Blackhawks Stanley Cup Championship Excitement Will Be Short-Lived
After dominating much of the competition throughout the entirety of the 2009-2010 NHL season, the Chicago Blackhawks won their first Stanley Cup in what feels like an eternity. In reality it was only 49 years. But the excitement from their accomplishment will be hindered by the reality that many of the pieces to the puzzle will be gone come next year.
Although they still have a large amount of celebrating to do, eventually they will have to face the music that is the salary cap in today’s NHL. This is the time when the contracts of players will be measured up against the cap space each team has, and then a decision has to be made whether or not the players are worth the room or will be made to pursue their careers elsewhere.
"It's a puzzle that you're trying to put together," Hawks general manager Stan Bowman remarked about the Hawks current situation. “We'd love to have everybody back, but that's just not a possibility.”
Three players that you will likely see traded are Patrick Sharp, Dustin Byfuglien, and Kris Versteeg. All three of them are very talented players and will be sought after by many teams come July 1st when the free agent market period begins, and made sure of that with their playoff performances where they combined for 52 points.
However, the Hawks have bigger fish to fry when it comes to resigning their most valuable assets. Names like Toews, Kane, Keith, and Hossa quickly come to mind. Some of them are already signed long-term, but they tie up so much of the cap space as it is, it leaves little room for third and fourth line players.
To make matters worse, Toews won playoff MVP, awarding him the Conn Smythe trophy for his efforts. Many of you are probably thinking, “Oh yeah, that must be awful.” But it really is.
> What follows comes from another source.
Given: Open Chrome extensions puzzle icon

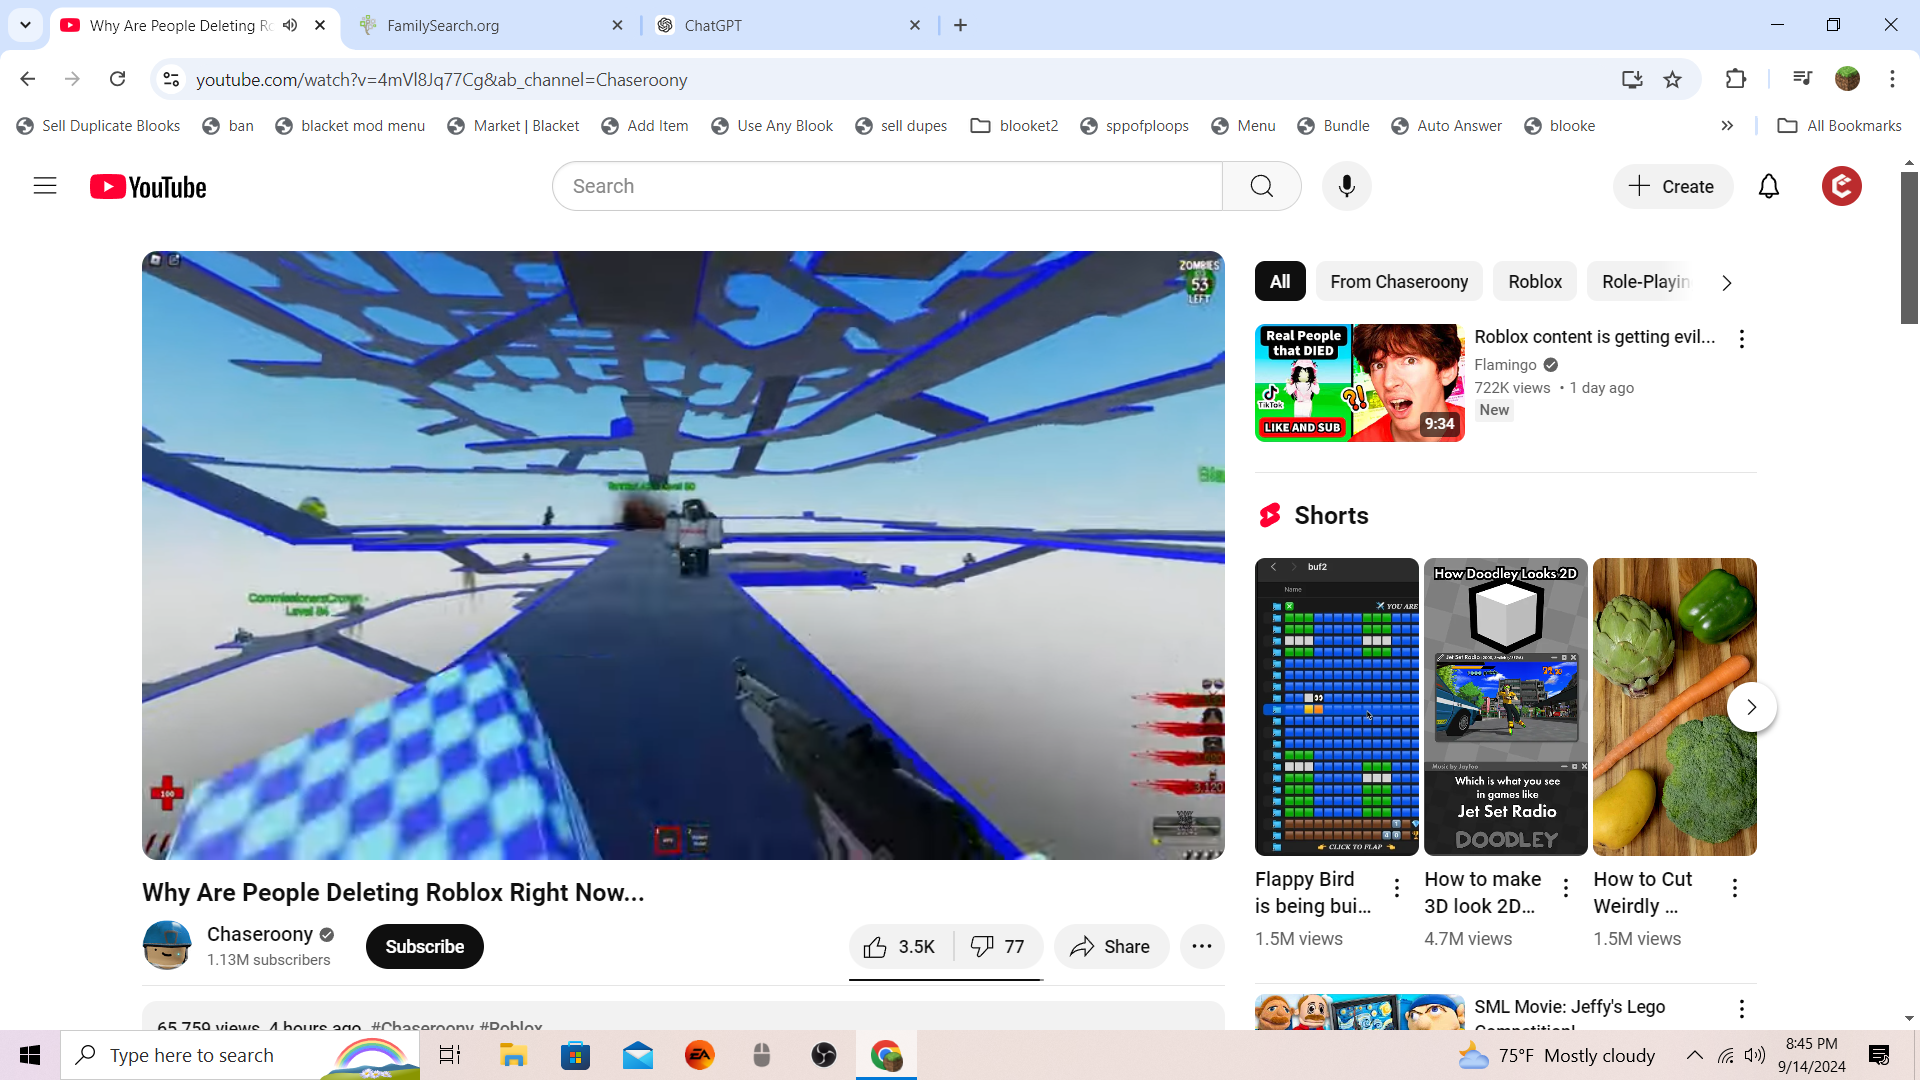Looking at the screenshot, I should tap(1736, 79).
Because of the award he received, Toews met the quota for receiving his $1.3 million bonus which comes next year, and will count against the cap.
That number is a big figure in deciding their fate for next season, because that is $1.3 million that could have been used to re-sign a current player, or to bring in a new contract of a role-playing athlete.
However, this is why General Managers have jobs, they know these things are going to happen, and that it is their duty to make sure their team comes out of it healthy and mostly in-tact, when all is said and done.
Come next year how the team looks on paper will not be the biggest problem they will face. This will be outdone by the comradery and emotional bonds that will be broken by changing out the pieces of the team. Yes, it is a business, and yes, players will need to adjust, but all is not silver and shiny with this year’s Stanley Cup winners.